16

Deep Learning Made Easy: Activation Functions, Parameters and Hyperparameters an...

 4 years ago
source link: https://towardsdatascience.com/deep-learning-made-easy-activation-functions-parameters-and-hyperparameters-and-weight-c7bcfeb9af24?gi=af1c275ad87a
Go to the source link to view the article. You can view the picture content, updated content and better typesetting reading experience. If the link is broken, please click the button below to view the snapshot at that time.

This is the third part of the series Deep Learning Made Easy . Check out the previous articlehere.

In Part 2 , I introduced you with binary classification (0 vs 1), Logistic Regression, Cost function and Loss function, Gradient Descent and Forward and Backward Propagation. In this part of the series, we’ll be discussing -

  1. Activation Functions
  2. Random Initilaziton
  3. Parameters vs Hyperparameters

The aim of this article is to be able to apply a variety of activation functions in a neural network and understand the role of hyperparameters in deep learning

#Activation Functions :

A neural network without an activation function is just a linear regression model

Neural network activation functions are a crucial component of deep learning. Activation functions determine the output of a deep learning model, its accuracy, and also the computational efficiency of training a model, which can make or break a large scale neural network. Activation functions are mathematical equations that determine the output of a neural network. The activation function is attached to each neuron in the network and determines whether it should be activated or not, based on whether each neuron’s input is relevant for the model’s prediction. Activation functions also help normalize the output of each neuron to a range between 1 and 0 or between -1 and 1.

#Linear Activation Function :

A linear activation function takes the form: A = CX

A linear function is just a polynomial of degree one. A linear equation is easy to solve but they are limited in their complexity and have less power to learn complex functional mappings.
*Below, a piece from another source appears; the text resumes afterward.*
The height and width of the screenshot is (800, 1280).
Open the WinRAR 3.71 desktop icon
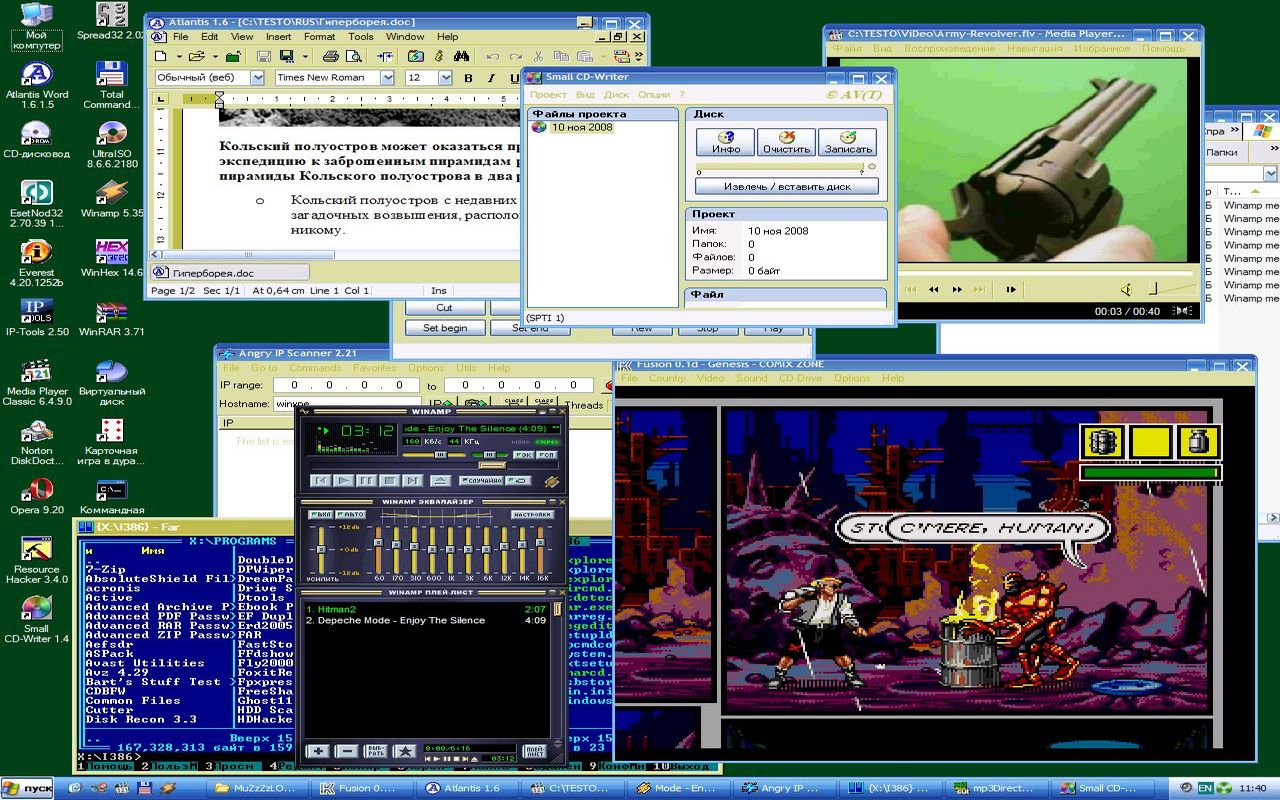click(x=112, y=315)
While using a linear function it is not possible to use backpropagation (gradient descent) to train the model as the derivative of the function is a constant, and therefore, has no relation to the input X. So it’s not possible to go back and understand which weights in the input neurons can provide a better prediction.

Also, all layers of the neural network collapse into one with linear activation functions — no matter how many layers in the neural network, the last layer will be a linear function of the first layer (because a linear combination of linear functions is still a linear function). So a linear activation function turns the neural network into just one layer.
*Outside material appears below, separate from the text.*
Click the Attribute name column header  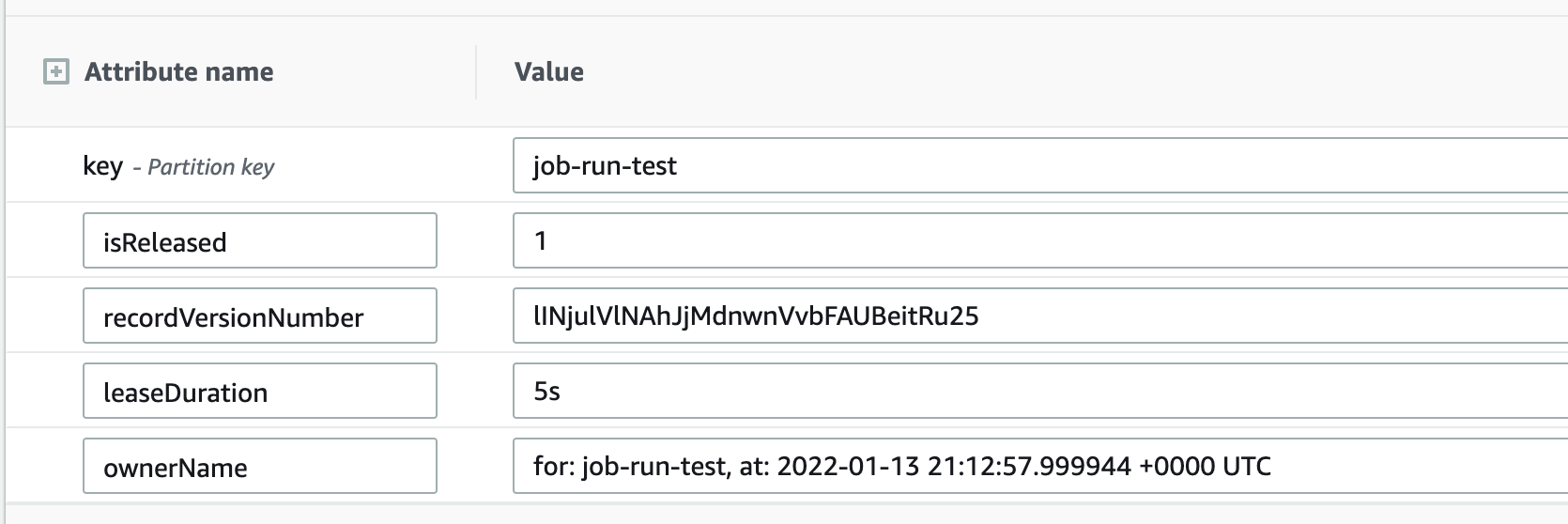coord(178,72)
#Non-linear Activation Functions :

Non-linear functions are those which have a degree more than one and a curvature when plotted on a plane. The benefits of using them are that they allow backpropagation because of having a derivative function which is related to the inputs. They also allow “stacking” of multiple layers of neurons to create a deep neural network. Multiple hidden layers of neurons are needed to learn complex data sets with high levels of accuracy.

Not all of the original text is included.